**Exercise passage**
========================================

Public Health Significance

There is currently no evidence of zoonotic transmission of CIV. However, a recent study revealed that a variety of human influenza viruses can infect the canine trachea, and that reassortment of these viruses with CIV results in viable viruses.¹⁰ Thus dogs have the potential to be sources of novel viruses that could lead to influenza virus pandemics in humans.

Other Influenza Virus Infections

Avian-lineage H3N2 CIV emerged in South Korean dogs in 2007, and a similar virus was subsequently isolated from dogs in China.⁴ Experimental evidence exists that cats may also be susceptible to infection by this virus. A novel H3N1 virus was also detected in South Korean dogs that lacked clinical signs of respiratory disease.⁵ A novel H5N2 influenza virus was detected in a dog with respiratory disease in China and was shown to be transmissible to other dogs, cats and chickens.⁶ Dogs are susceptible to infection with human influenza virus H1N1, avian H5N1, and avian H6N1, but sustained transmission of these viruses in the dog population has not been reported. Serologic evidence of exposure of feral dogs in China to avian influenza virus H10N8 has been reported. Limited infection of dogs with equine H3N8 viruses was detected in hounds in England⁷ and during an equine influenza outbreak in Australia. In England, disease was so severe that several hounds had to be euthanized, and subacute bronchointerstitial pneumonia was detected at necropsy. The Australian dogs developed inappetence, lethargy, nasal discharge, and a cough that persisted for several weeks, but dog-to-dog transmission was not identified. Experimental transmission of H3N8 influenza virus from horses to dogs was documented in Japan, but the infected dogs did not show clinical signs of illness.⁸

References

1.  Crawford PC, Dubovi EJ, Castleman WL, et al. Transmission of equine influenza virus to dogs. Science. 2005;310:482–485.

2.  Anderson TC, Bromfield CR, Crawford PC, et al. Serological evidence of H3N8 canine influenza-like virus circulation in USA dogs prior to 2004. Vet J. 2012;191:312–316.

3.  Barrell EA, Pecoraro HL, Torres-Henderson C, et al. Seroprevalence and risk factors for canine H3N8 influenza virus exposure in household dogs in Colorado. J Vet Intern Med. 2010;24:1524–1527.

4.  Lin Y, Zhao Y, Zeng X, et al. Genetic and pathobiologic characterization of H3N2 canine influenza viruses isolated in the Jiangsu Province of China in 2009–2010. Vet Microbiol. 2012;158(3–4):247–258.

5.  Song D, Moon HJ, An DJ, et al. A novel reassortant canine H3N1 influenza virus between pandemic H1N1 and canine H3N2 influenza viruses in Korea. J Gen Virol. 2012;93:551–554.

========================================

**Source material**

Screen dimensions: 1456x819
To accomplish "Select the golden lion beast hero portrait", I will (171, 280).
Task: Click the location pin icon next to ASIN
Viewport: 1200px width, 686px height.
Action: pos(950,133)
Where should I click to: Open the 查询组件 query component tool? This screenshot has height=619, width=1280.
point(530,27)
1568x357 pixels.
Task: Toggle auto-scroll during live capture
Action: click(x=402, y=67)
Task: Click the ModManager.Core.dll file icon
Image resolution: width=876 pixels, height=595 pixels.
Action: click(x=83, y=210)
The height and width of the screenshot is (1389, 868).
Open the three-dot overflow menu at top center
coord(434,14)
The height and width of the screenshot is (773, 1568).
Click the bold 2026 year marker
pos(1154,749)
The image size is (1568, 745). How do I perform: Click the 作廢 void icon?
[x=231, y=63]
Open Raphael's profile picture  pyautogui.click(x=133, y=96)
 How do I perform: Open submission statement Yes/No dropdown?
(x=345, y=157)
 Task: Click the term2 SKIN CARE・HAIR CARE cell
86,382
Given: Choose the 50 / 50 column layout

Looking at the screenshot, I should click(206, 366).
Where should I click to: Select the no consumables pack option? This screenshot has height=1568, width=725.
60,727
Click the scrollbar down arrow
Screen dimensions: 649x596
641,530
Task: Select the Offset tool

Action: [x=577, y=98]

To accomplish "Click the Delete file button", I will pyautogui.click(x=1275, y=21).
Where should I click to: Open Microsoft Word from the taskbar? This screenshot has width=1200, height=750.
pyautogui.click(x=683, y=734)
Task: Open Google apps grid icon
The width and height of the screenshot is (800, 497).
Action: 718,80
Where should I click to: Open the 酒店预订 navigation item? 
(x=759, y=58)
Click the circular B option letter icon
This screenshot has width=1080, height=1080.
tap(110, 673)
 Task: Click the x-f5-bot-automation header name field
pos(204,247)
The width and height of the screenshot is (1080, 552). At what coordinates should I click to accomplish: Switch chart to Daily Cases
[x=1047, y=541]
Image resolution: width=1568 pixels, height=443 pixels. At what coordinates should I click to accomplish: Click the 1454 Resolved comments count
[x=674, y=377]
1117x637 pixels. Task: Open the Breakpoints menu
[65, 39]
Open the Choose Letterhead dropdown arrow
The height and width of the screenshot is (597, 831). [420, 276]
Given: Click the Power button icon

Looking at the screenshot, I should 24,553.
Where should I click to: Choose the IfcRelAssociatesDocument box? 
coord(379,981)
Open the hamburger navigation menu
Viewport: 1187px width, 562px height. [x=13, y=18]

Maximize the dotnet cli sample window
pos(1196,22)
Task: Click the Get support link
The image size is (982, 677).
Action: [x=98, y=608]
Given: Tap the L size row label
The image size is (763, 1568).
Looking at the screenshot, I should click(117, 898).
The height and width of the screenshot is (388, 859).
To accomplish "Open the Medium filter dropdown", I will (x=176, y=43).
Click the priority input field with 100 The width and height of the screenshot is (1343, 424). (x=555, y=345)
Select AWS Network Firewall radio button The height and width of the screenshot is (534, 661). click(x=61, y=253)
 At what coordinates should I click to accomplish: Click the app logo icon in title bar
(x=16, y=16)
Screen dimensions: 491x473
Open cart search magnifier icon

========================================

**Assignment 1**
In the canine influenza passage, what was found at necropsy in the hounds in England?
**Assignment 2**
Repeat the canine influenza passage from "2.  Anderson TC, Bromfield" up to and including "Gen Virol. 2012;93:551–554.".
The listing has no connection to the canine influenza passage.

**Final answer 1**
Subacute bronchointerstitial pneumonia.

**Final answer 2**
2.  Anderson TC, Bromfield CR, Crawford PC, et al. Serological evidence of H3N8 canine influenza-like virus circulation in USA dogs prior to 2004. Vet J. 2012;191:312–316.

3.  Barrell EA, Pecoraro HL, Torres-Henderson C, et al. Seroprevalence and risk factors for canine H3N8 influenza virus exposure in household dogs in Colorado. J Vet Intern Med. 2010;24:1524–1527.

4.  Lin Y, Zhao Y, Zeng X, et al. Genetic and pathobiologic characterization of H3N2 canine influenza viruses isolated in the Jiangsu Province of China in 2009–2010. Vet Microbiol. 2012;158(3–4):247–258.

5.  Song D, Moon HJ, An DJ, et al. A novel reassortant canine H3N1 influenza virus between pandemic H1N1 and canine H3N2 influenza viruses in Korea. J Gen Virol. 2012;93:551–554.